:: Exercise directions ::
How many lines in the rows below contain the string "text"? Reply with the number alone.

Entries on locating words and elements
----------------------------------------

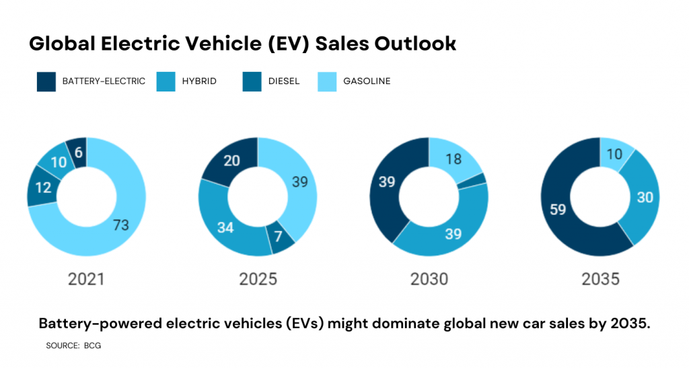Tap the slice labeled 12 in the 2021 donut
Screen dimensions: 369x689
42,188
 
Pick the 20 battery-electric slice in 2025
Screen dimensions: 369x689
231,161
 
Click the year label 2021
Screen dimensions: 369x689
86,279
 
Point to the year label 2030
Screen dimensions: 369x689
429,279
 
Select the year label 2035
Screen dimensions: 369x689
600,279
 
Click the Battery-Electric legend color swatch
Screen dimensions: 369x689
46,82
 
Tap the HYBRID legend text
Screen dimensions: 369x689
199,81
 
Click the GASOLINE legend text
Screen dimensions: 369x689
367,81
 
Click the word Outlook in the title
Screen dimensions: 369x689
412,44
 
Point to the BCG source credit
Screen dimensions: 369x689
92,345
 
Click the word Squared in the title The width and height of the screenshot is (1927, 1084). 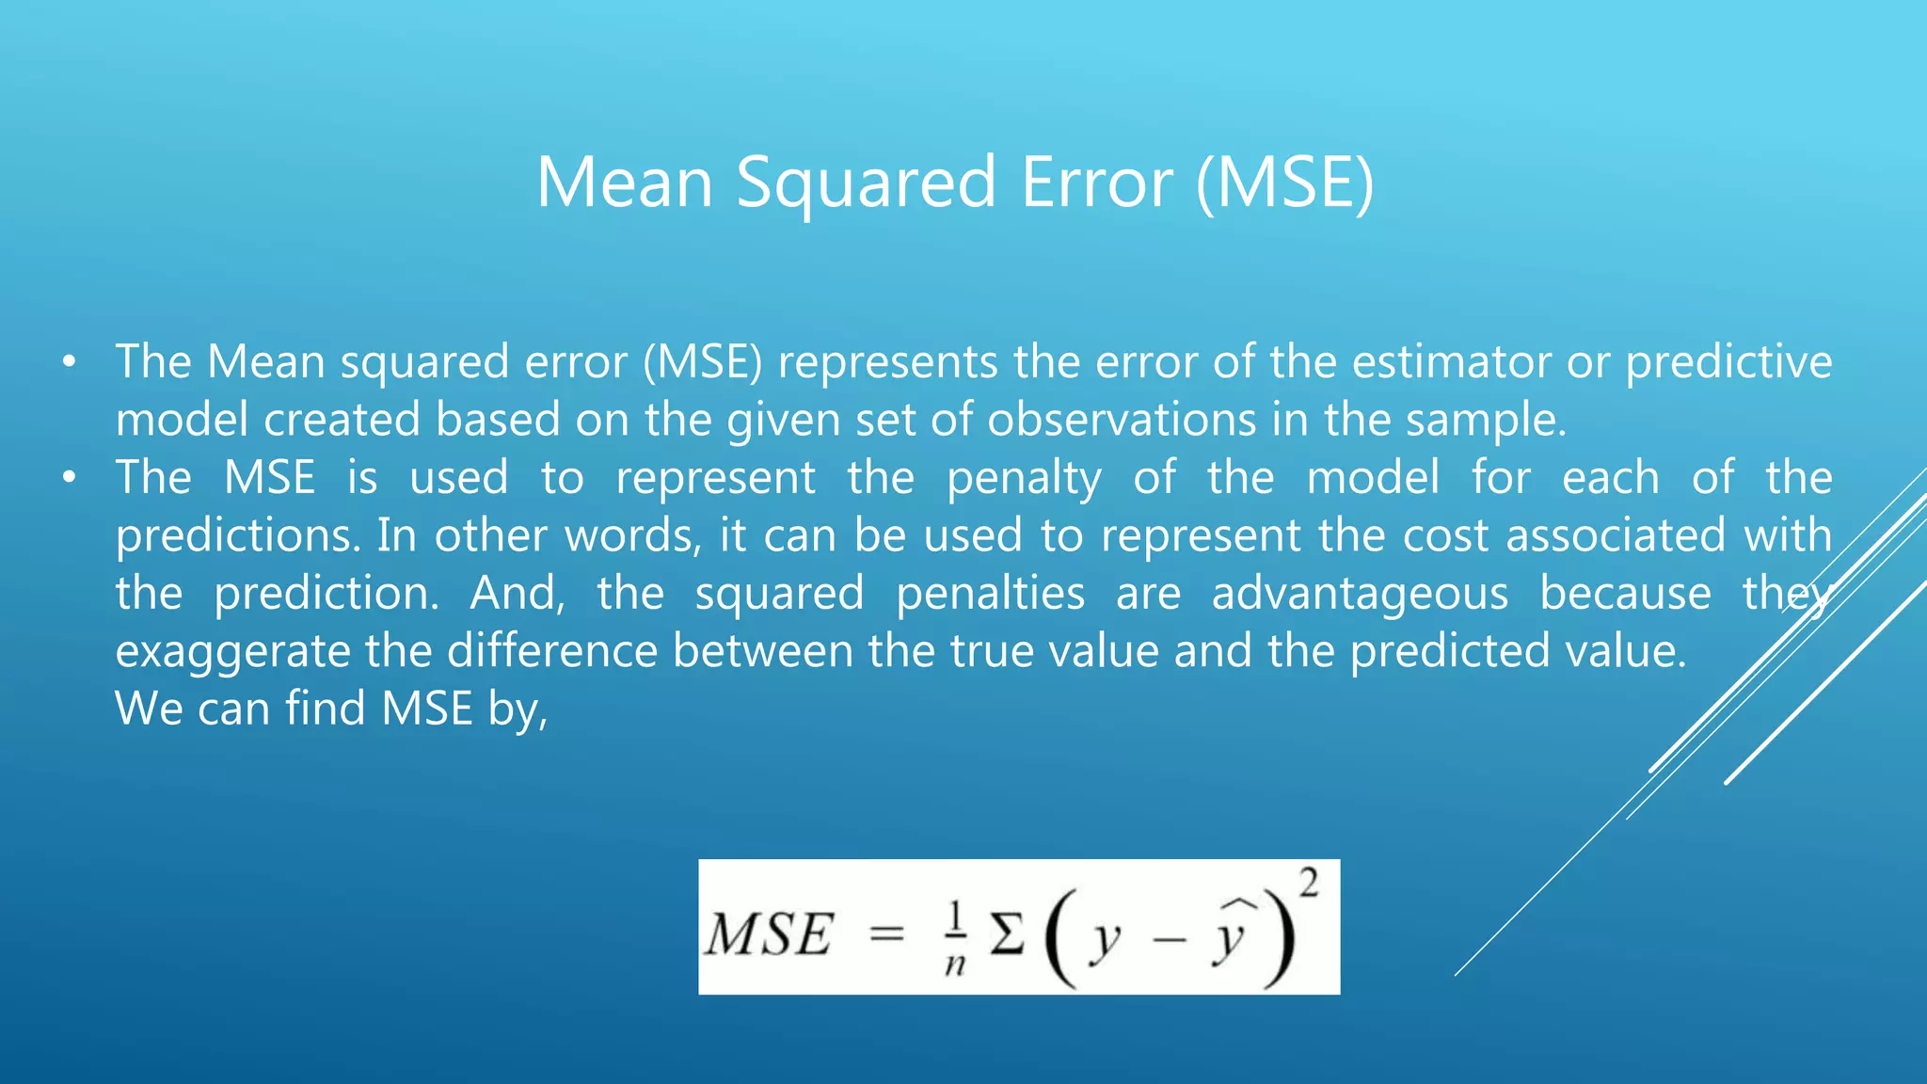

----------------------------------------

:: Exercise response ::
2